**Task**
Nothing in the records should be left out; transcribe them exactly.

Records drawn from a dataset
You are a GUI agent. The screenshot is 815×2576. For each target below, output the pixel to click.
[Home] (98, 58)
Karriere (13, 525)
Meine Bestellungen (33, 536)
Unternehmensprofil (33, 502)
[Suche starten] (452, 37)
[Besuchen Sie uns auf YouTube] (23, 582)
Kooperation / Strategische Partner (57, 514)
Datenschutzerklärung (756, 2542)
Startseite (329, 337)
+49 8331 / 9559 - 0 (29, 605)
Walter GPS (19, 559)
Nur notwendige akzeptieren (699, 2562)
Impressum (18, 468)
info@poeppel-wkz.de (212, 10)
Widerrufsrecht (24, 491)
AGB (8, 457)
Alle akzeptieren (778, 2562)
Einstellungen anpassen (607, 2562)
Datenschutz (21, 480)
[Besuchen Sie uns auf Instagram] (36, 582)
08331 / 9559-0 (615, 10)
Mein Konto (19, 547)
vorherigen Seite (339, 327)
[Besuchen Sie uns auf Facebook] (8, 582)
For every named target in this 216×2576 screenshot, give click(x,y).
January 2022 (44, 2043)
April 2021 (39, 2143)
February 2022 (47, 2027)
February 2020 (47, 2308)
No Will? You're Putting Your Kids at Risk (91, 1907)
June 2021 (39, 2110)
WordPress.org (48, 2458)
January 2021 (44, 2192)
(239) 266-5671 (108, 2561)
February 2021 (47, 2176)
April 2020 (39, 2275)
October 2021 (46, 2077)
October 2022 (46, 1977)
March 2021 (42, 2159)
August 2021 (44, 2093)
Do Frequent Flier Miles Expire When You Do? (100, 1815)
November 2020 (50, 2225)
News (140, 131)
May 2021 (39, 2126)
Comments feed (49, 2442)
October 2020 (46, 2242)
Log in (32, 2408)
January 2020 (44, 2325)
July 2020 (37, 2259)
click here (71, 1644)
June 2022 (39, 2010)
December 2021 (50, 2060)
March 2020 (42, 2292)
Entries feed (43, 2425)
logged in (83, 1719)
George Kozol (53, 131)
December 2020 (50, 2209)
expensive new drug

**Written response**
You are a GUI agent. The screenshot is 815×2576. For each target below, output the pixel to click.
[Home] (98, 58)
Karriere (13, 525)
Meine Bestellungen (33, 536)
Unternehmensprofil (33, 502)
[Suche starten] (452, 37)
[Besuchen Sie uns auf YouTube] (23, 582)
Kooperation / Strategische Partner (57, 514)
Datenschutzerklärung (756, 2542)
Startseite (329, 337)
+49 8331 / 9559 - 0 (29, 605)
Walter GPS (19, 559)
Nur notwendige akzeptieren (699, 2562)
Impressum (18, 468)
info@poeppel-wkz.de (212, 10)
Widerrufsrecht (24, 491)
AGB (8, 457)
Alle akzeptieren (778, 2562)
Einstellungen anpassen (607, 2562)
Datenschutz (21, 480)
[Besuchen Sie uns auf Instagram] (36, 582)
08331 / 9559-0 (615, 10)
Mein Konto (19, 547)
vorherigen Seite (339, 327)
[Besuchen Sie uns auf Facebook] (8, 582)
For every named target in this 216×2576 screenshot, give click(x,y).
January 2022 (44, 2043)
April 2021 (39, 2143)
February 2022 (47, 2027)
February 2020 (47, 2308)
No Will? You're Putting Your Kids at Risk (91, 1907)
June 2021 (39, 2110)
WordPress.org (48, 2458)
January 2021 (44, 2192)
(239) 266-5671 (108, 2561)
February 2021 (47, 2176)
April 2020 (39, 2275)
October 2021 (46, 2077)
October 2022 (46, 1977)
March 2021 (42, 2159)
August 2021 (44, 2093)
Do Frequent Flier Miles Expire When You Do? (100, 1815)
November 2020 (50, 2225)
News (140, 131)
May 2021 (39, 2126)
Comments feed (49, 2442)
October 2020 (46, 2242)
Log in (32, 2408)
January 2020 (44, 2325)
July 2020 (37, 2259)
click here (71, 1644)
June 2022 (39, 2010)
December 2021 (50, 2060)
March 2020 (42, 2292)
Entries feed (43, 2425)
logged in (83, 1719)
George Kozol (53, 131)
December 2020 (50, 2209)
expensive new drug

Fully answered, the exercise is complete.